- Формулировка задания 1: Найдите, пожалуйста, в листинге все строки, где встречается слово «height», и перепишите их.

- Исходный отрывок:

###

Ho Ваши отношения с Поппером не всегда были столь сердечными. Вследствие чего Ваши отношения испортились ?

Было много вопросов, относительно которых мы расходи­лись во мнениях. Я не могу перечислить их все, однако самым главным, несомненно, было понятие «логической фальсифици­руемости». Я не верю в критерии демаркации. Сэр Карл по­здравлял меня с тем, что я привлек внимание к нормальной науке, но настаивал, что в действительности она не нужна. Революции сменяются революциями. «Наука непрерывно пе­реживает революции», — говорил он. Мы были так близки, что даже не замечали наших расхождений.

Однако в то время Вы чувствовали себя ближе к Попперу или к тому направлению французской эписте­мологии, которое было представлено Башляром и Фуко?

Койре сыграл важную роль в моем интеллектуальном раз­витии, но я испытал также и другие, не-континентальные влияния. По сути дела я постепенно сдвигался от общей эм- пиристской ориентации к более континентальной позиции. Я помню, готовясь к моей первой поездке в Париж, я прочитал некоторые работы Башляра. Однако он был так близок моим собственным размышлениям, что у меня не было чувства, буд­то я должен еще больше читать его. Это было ужасно. Также и Фуко я читал не слишком много. Среди нескольких его ра­бот я прочитал «Слова и вещи» («Les mots et Ies choses»). Французы писали об этих вещах таким образом, что мне было трудно читать их. Один человек, знавший о французах боль­ше, чем я, однажды сказал мне: «Эти сочинения нужно прочи­тывать бегло, не особенно задумываясь над их содержанием, и пусть они проходят через ваше сознание. A когда закончите чтение, вы увидите, что они вам что-то дали». K сожалению, я так читать не умею.

###

- Записи набора данных:
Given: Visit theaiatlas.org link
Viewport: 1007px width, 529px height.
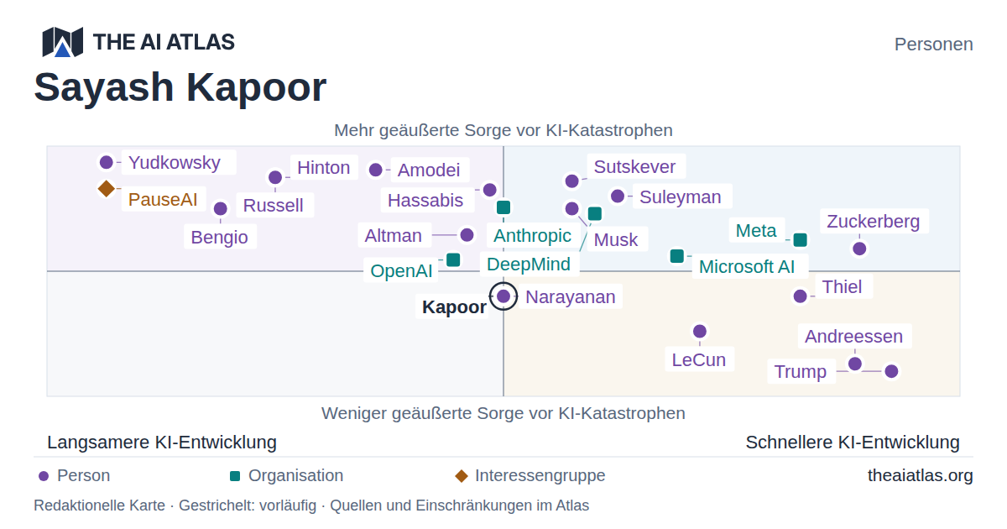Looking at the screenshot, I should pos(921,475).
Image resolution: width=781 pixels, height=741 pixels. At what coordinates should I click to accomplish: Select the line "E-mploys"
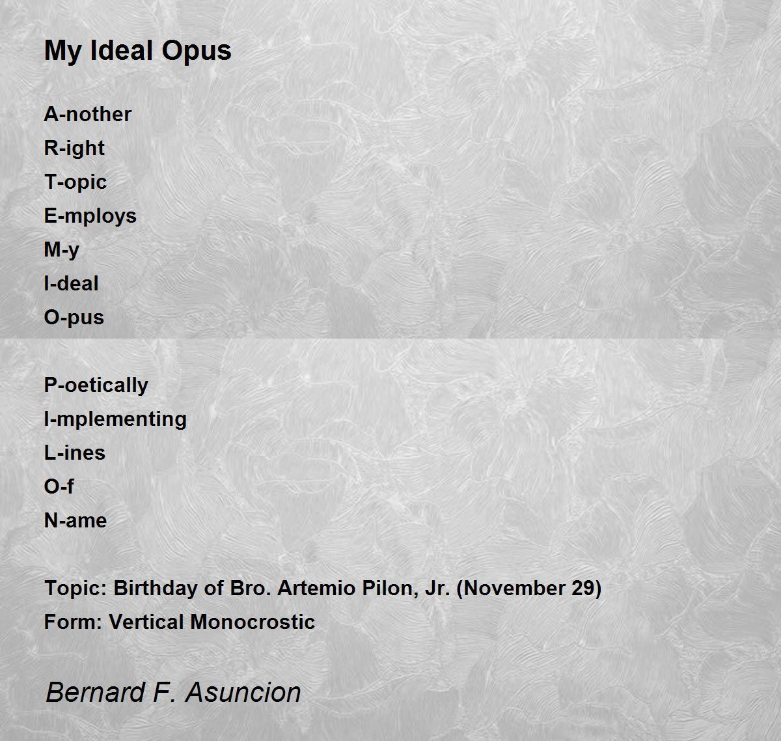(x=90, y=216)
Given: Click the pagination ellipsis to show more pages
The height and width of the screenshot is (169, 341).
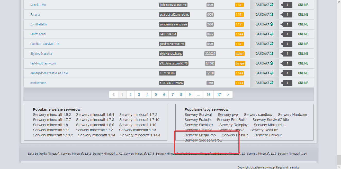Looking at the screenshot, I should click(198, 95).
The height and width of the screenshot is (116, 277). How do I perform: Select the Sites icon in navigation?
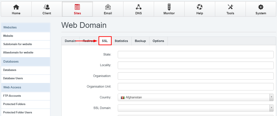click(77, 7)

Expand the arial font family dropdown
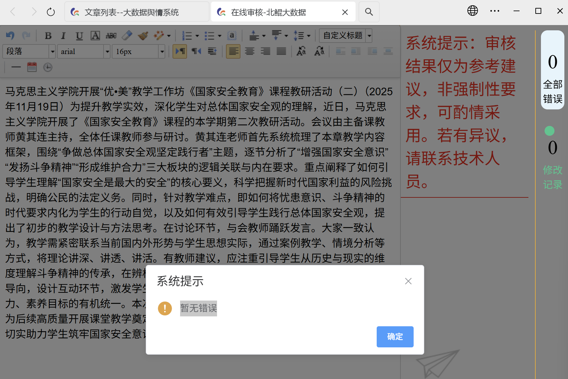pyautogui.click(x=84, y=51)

###

- Формулировка задания 2: Подхватите интервью о Поппере, Башляре и Фуко и продолжите его после последней фразы.

- Результат 1:
Viewport: 1007px width, 529px height.
Image resolution: width=781 pixels, height=741 pixels. At what coordinates should I click to accomplish: Select the line "E-mploys"
The height and width of the screenshot is (169, 341).
The height and width of the screenshot is (116, 277). How do I perform: Select the Sites icon in navigation?

- Результат 2:
По-видимому, это предложение исходило от эмпи­рика, а не от знатока французской философии.

B определенном смысле — да. Я потратил довольно много времени на чтение работ по физике. Нужно принять во вни­мание, что когда я читаю какой-либо текст, я пытаюсь понять его дословно. Такой уж я человек.

Мне хотелось бы ненадолго остановиться на Фуко, с которым Bac часто сравнивали, особенно в Европе. Ha первый взгляд кажется, что можно установить очевид­ную связь между Вашим истолкованием науки как по­следовательности парадигм, сменяющих друг друга в моменты революционных разломов, и археологической реконструкцией знания Фуко в ее отношении к структу­рам власти. Оба истолкования науки и знания — Ваше и Фуко — рассматривают прерывность как решающей момент исторического прогресса. Тем не менее, я всегда ощущала глубокое различие между вами. B то время как Фуко рассматривает прерывность главным образом с точки зрения ее новаторской ценности для будущего, Вы рассматриваете научные революции главным обра­зом с точки зрения их разрушительного потенциала для прошлого.

Я скажу, что мы должны научиться видеть развитие и прогресс науки не как нечто такое, что обусловлено какой-то целью или движением к некоему конечному результату, а как простую эволюцию из некоторого исходного пункта, подобную биологической эволюции. Поэтому мне очень нравится поня­тие «эпистемы» у Фуко, хотя я далеко не уверен, что оно но­сит столь широкий характер, как он приписывает этому поня­тию. B первых частях своей работы «Слова u вещи» он обна­руживает, что слова употребляются по-разному, и что вы не­правильно их читаете, если просто движетесь назад во време­ни. C другой стороны, мне представляется сомнительным и разрушительным у Фуко его понимание способа перехода от одной эпистемы к другой. Процесс развития, эволюционный процесс, должен быть частью истории, подчеркивающей зна­чение эпистем и разрывов. Фуко же, напротив, утверждает, что эпистемологические разрывы можно описать, но не объяс­нить, так как они воплощают в себе «другое». Интерпретация этого другого обусловлена политическими склонностями Фуко — склонностями, которых у меня никогда не было. Для Фуко менее существенным оказывается вопрос о том, как переходят от одного к другому, для него важнее — куда осуществляется этот переход.

He склоняетесь ЛИ Вы к биологической модели не­коего органицистского образца?

Если импульс некоторого процесса находится в прошлом, то вы можете сказать, чем он обусловлен и в каком направле­нии развивается. Ho если вместе с Фуко вы считаете, что им­пульс истории в будущем, вы не сможете понять процесс, из­менения становятся более тривиальными...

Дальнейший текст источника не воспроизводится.